* DATASET CONTENT *
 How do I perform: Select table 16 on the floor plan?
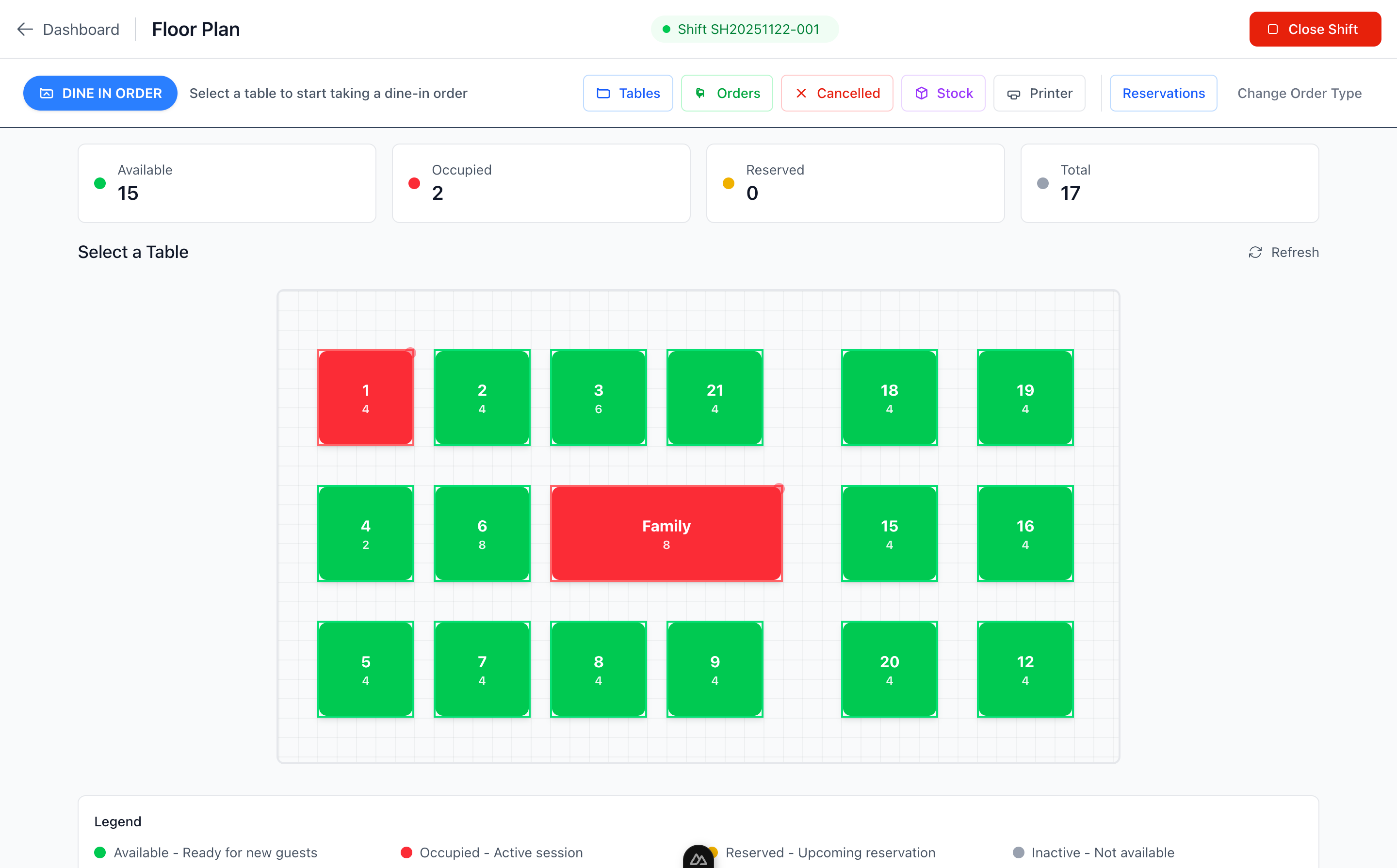click(x=1025, y=533)
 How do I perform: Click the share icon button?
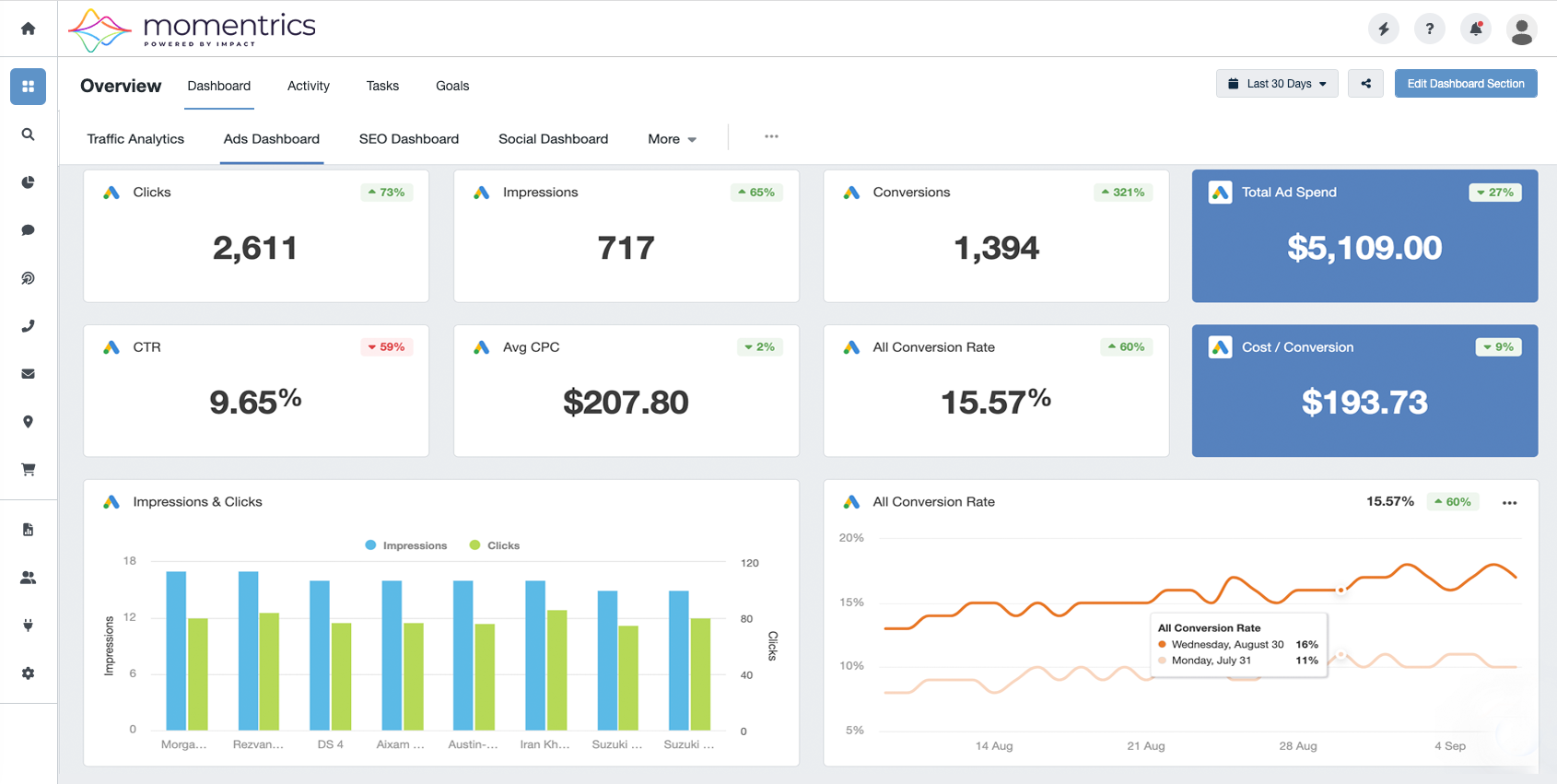(x=1365, y=84)
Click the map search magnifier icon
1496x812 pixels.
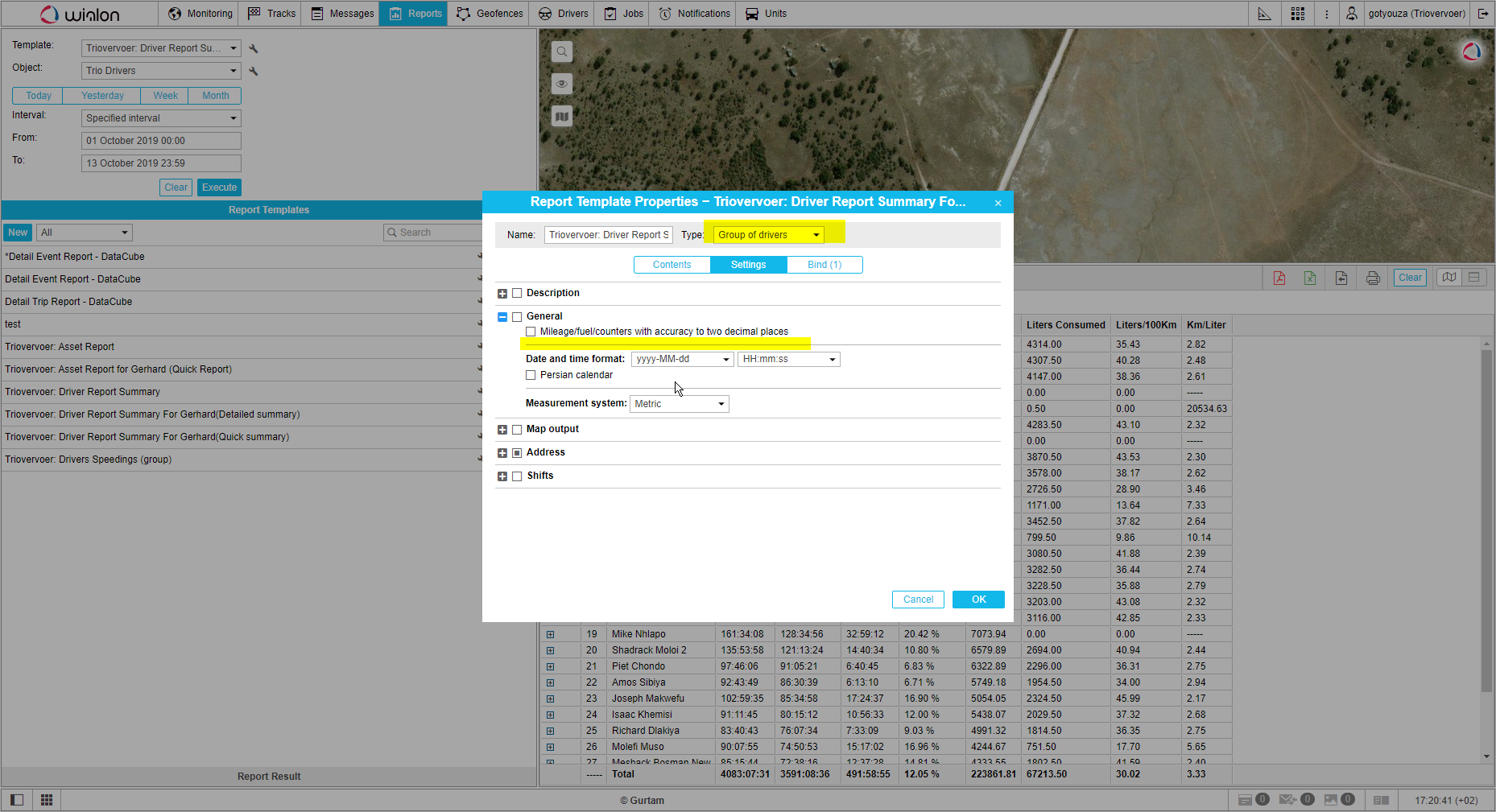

* AIM *
Swap "icon" for "symbol" in all the items above and write them out again with nothing else changed. Leave the pictures out.

* TASK RESULT *
 How do I perform: Select table 16 on the floor plan?
click(x=1025, y=533)
 How do I perform: Click the share symbol button?
(x=1365, y=84)
Click the map search magnifier symbol
1496x812 pixels.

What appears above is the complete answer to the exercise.